Problem to work on:
In the records below, find the line with "new normal (149, 1672)" and the line with "Night life (33, 1026)". Print both exactly, along with every line between them, and no other line.

Provided records:
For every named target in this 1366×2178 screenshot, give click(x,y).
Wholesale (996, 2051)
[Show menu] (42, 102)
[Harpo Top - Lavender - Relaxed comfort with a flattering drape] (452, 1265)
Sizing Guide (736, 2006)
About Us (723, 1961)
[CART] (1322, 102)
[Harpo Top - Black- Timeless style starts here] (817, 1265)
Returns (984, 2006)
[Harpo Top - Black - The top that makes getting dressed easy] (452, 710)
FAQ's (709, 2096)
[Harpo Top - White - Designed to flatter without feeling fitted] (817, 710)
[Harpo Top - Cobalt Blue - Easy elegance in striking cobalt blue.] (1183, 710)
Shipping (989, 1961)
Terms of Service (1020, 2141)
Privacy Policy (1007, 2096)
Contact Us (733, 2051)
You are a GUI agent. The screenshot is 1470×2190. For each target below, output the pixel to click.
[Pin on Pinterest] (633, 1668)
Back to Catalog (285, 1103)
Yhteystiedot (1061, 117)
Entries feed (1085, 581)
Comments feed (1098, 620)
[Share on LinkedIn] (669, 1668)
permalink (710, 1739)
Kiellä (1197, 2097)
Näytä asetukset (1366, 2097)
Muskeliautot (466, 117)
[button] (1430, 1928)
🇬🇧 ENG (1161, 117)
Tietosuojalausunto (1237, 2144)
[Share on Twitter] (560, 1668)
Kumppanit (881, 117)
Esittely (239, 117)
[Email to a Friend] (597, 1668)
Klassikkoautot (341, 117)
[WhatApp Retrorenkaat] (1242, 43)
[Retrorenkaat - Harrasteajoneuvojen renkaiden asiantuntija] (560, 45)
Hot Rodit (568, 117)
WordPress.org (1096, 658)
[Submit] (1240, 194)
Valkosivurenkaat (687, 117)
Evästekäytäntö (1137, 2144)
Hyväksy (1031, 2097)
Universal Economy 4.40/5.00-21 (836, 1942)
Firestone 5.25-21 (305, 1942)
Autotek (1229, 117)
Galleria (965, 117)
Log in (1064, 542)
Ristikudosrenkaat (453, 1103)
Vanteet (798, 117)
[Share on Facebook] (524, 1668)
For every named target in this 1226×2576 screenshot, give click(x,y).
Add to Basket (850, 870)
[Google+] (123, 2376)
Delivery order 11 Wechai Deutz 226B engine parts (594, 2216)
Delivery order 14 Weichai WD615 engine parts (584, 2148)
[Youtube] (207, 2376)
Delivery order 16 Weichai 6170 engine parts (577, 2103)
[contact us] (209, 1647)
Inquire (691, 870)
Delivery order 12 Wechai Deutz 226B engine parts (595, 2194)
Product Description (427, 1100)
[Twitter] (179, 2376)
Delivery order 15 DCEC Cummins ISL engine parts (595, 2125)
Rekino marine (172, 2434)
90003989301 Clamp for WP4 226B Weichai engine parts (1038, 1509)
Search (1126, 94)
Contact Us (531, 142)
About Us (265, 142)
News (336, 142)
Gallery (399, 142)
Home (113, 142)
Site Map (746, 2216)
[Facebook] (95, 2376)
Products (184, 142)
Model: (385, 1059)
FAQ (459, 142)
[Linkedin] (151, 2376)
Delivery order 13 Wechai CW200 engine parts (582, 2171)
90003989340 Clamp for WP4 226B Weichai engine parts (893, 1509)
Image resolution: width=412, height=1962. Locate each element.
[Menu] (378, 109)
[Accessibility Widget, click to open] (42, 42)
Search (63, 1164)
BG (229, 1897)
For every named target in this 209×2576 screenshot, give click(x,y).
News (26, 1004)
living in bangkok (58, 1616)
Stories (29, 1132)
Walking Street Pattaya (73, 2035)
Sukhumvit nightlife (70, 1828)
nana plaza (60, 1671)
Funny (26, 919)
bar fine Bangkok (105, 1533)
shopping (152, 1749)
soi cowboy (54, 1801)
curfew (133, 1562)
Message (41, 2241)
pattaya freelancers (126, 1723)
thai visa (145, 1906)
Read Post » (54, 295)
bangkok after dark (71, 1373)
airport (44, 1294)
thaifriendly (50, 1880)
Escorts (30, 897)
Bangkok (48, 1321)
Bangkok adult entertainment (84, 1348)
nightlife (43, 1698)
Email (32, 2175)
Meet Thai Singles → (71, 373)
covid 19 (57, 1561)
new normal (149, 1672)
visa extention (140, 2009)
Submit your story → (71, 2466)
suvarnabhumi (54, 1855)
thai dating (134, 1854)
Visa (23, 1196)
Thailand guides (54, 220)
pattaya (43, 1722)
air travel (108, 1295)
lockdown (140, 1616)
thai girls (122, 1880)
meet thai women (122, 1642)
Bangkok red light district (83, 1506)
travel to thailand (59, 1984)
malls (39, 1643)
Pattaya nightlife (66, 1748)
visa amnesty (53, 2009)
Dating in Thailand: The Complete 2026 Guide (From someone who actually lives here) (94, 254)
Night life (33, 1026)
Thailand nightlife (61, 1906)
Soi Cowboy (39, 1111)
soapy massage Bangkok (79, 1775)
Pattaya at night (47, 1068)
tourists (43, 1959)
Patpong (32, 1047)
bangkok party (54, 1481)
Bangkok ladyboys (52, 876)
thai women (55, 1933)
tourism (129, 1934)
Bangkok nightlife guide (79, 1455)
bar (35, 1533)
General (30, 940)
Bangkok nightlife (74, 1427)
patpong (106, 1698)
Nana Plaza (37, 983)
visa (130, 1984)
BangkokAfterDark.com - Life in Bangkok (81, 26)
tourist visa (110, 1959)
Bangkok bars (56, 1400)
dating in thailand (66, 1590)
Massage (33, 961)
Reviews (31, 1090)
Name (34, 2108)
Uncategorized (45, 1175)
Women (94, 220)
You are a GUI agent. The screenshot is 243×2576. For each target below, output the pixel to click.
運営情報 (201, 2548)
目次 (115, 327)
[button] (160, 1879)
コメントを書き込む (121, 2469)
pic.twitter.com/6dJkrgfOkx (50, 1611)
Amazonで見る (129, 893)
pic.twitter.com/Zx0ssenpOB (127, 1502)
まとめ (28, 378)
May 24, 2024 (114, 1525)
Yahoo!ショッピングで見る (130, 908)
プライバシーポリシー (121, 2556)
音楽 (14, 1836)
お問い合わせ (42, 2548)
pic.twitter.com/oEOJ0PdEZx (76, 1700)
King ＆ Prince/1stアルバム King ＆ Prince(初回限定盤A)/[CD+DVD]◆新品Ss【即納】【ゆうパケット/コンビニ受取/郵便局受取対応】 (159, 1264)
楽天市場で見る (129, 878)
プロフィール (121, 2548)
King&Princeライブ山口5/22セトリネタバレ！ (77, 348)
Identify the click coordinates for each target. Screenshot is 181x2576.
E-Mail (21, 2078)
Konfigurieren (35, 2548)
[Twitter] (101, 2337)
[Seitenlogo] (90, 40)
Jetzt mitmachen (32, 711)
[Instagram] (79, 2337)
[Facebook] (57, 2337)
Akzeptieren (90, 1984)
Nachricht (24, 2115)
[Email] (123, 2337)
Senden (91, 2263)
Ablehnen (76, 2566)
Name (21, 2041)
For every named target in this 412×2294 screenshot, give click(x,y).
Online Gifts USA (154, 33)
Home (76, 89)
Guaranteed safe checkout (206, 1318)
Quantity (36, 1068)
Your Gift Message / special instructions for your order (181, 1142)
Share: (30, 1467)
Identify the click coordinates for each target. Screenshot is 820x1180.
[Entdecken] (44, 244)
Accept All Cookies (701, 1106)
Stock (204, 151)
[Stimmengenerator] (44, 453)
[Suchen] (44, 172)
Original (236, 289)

Task output:
new normal (149, 1672)
visa extention (140, 2009)
Submit your story → (71, 2466)
suvarnabhumi (54, 1855)
thai dating (134, 1854)
Visa (23, 1196)
Thailand guides (54, 220)
pattaya (43, 1722)
air travel (108, 1295)
lockdown (140, 1616)
thai girls (122, 1880)
meet thai women (122, 1642)
Bangkok red light district (83, 1506)
travel to thailand (59, 1984)
malls (39, 1643)
Pattaya nightlife (66, 1748)
visa amnesty (53, 2009)
Dating in Thailand: The Complete 2026 Guide (From someone who actually lives here) (94, 254)
Night life (33, 1026)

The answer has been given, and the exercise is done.